→ WHAT THE TASK ASKS
Find the line containing "Image resolution: width=1144", then return it and every line after it through the end of the records, exactly. Leave out pictures.

Start of AVAILABLE DATA

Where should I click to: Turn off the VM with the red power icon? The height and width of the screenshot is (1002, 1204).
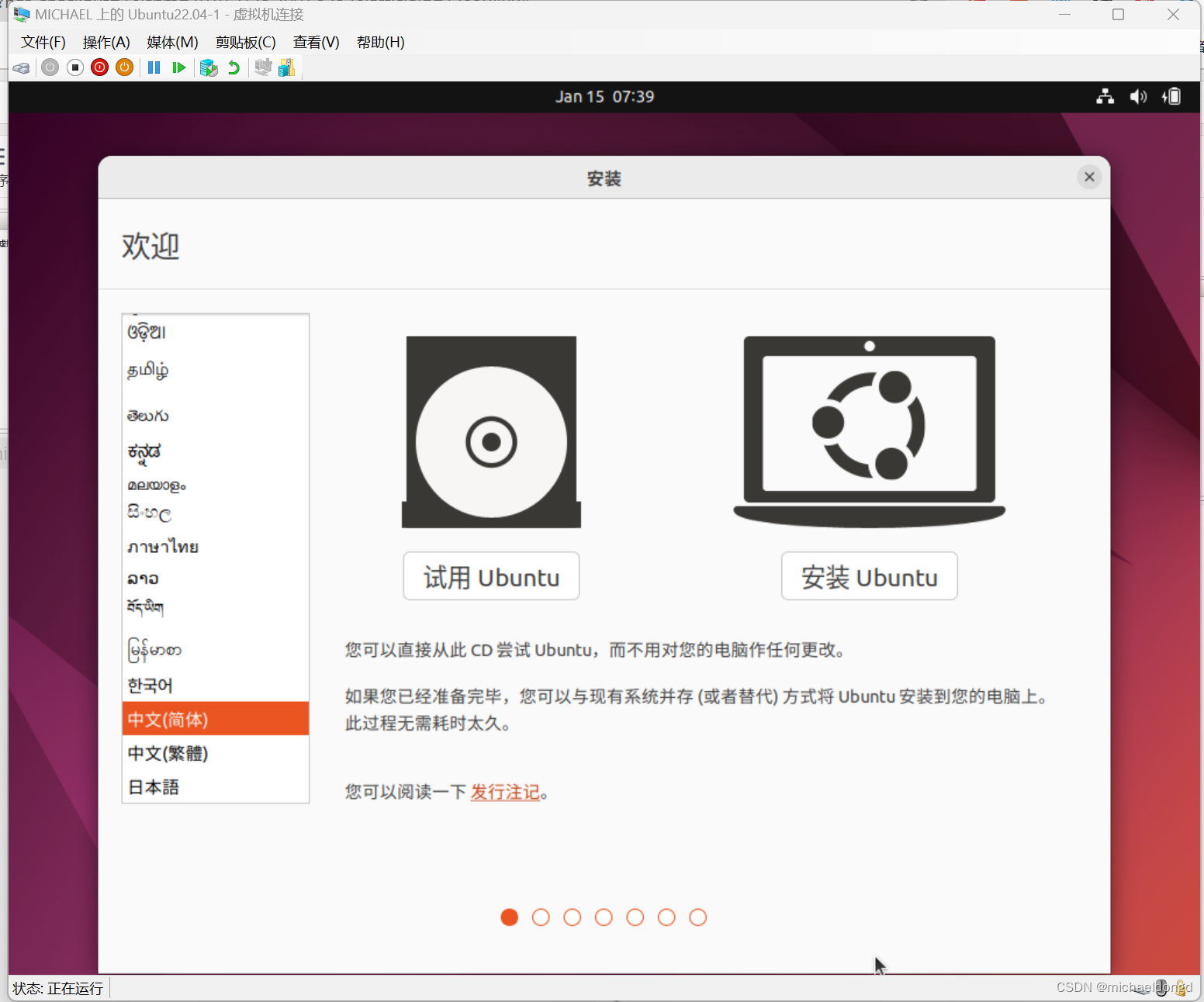(99, 67)
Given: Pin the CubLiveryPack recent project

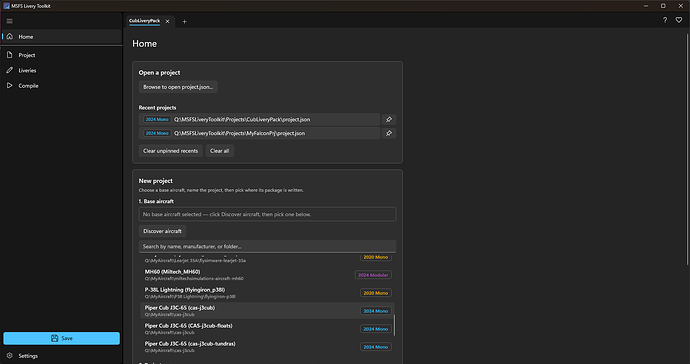Looking at the screenshot, I should click(389, 119).
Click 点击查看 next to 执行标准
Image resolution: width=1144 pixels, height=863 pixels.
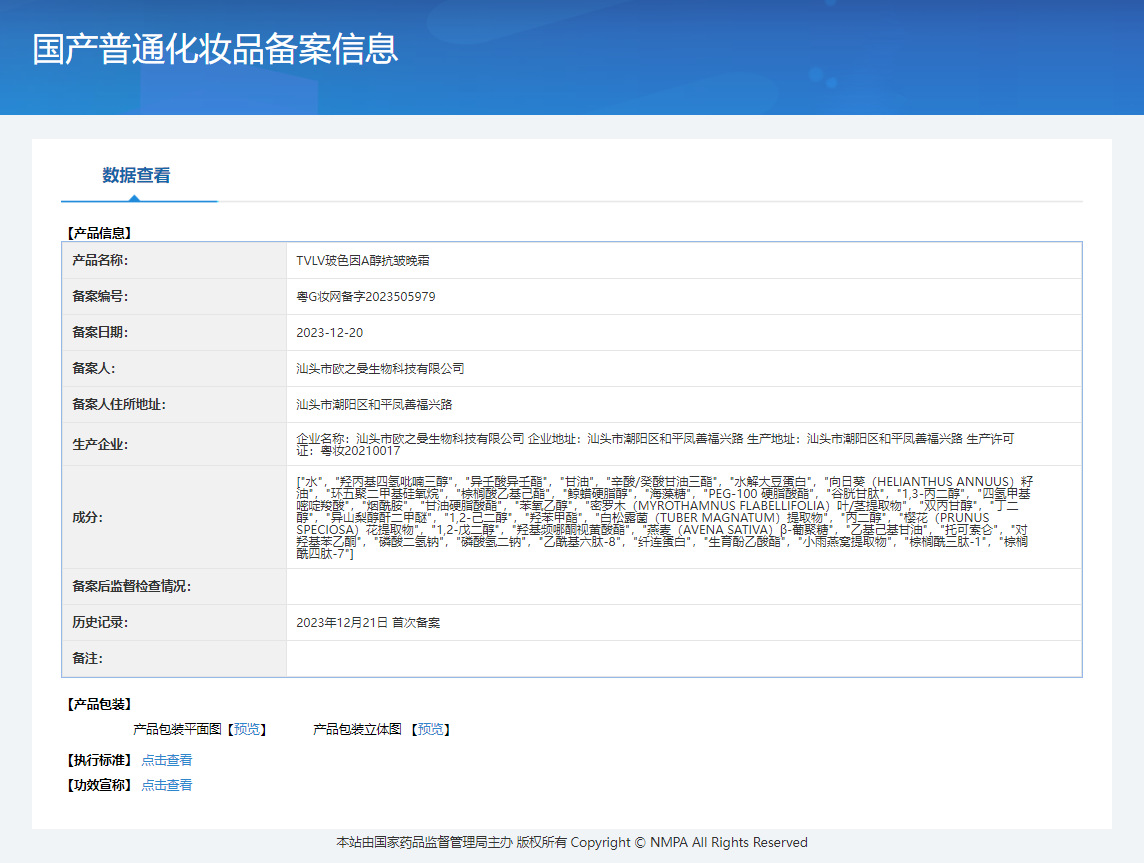pyautogui.click(x=166, y=761)
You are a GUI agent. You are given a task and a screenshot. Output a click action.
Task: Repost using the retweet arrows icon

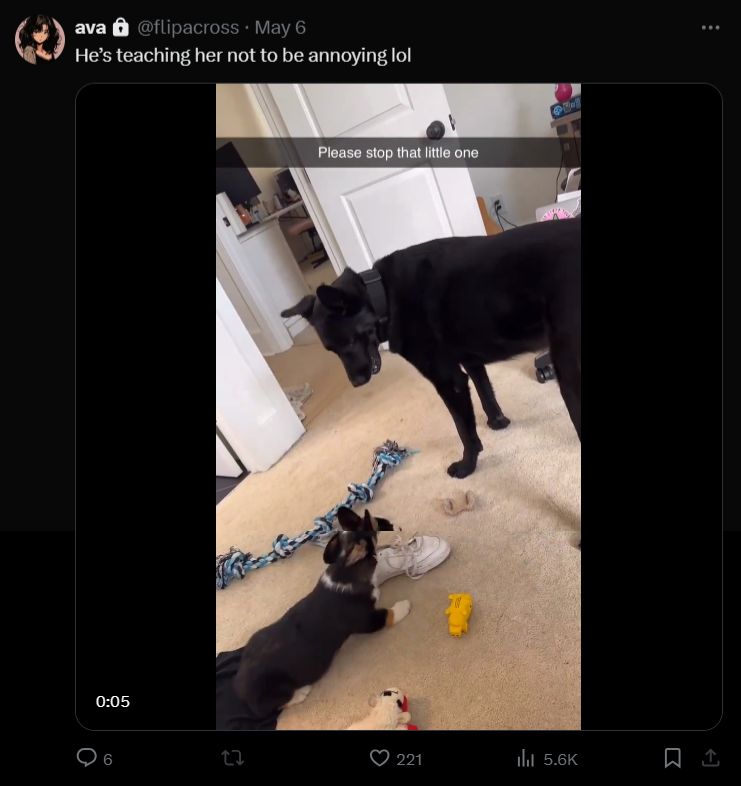pyautogui.click(x=233, y=758)
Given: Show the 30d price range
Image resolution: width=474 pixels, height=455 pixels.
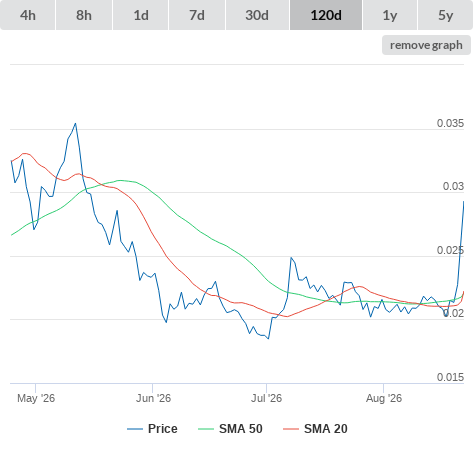Looking at the screenshot, I should pyautogui.click(x=257, y=15).
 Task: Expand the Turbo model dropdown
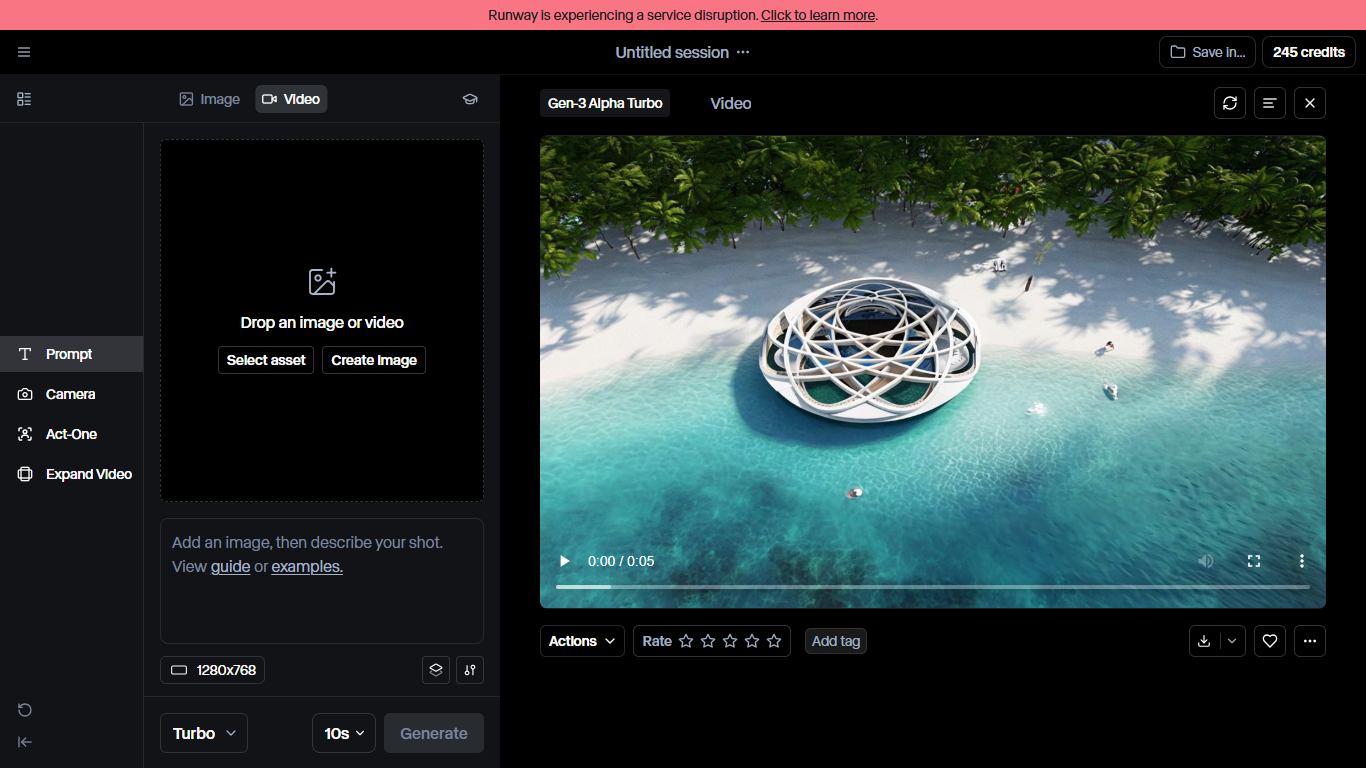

End of AVAILABLE DATA

→ TASK RESULT
Image resolution: width=1144 pixels, height=863 pixels.
pyautogui.click(x=166, y=761)
You are a GUI agent. You are given a task and a screenshot. Output a click action.
Task: Repost using the retweet arrows icon

pyautogui.click(x=233, y=758)
Given: Show the 30d price range
Image resolution: width=474 pixels, height=455 pixels.
Looking at the screenshot, I should pyautogui.click(x=257, y=15).
 Task: Expand the Turbo model dropdown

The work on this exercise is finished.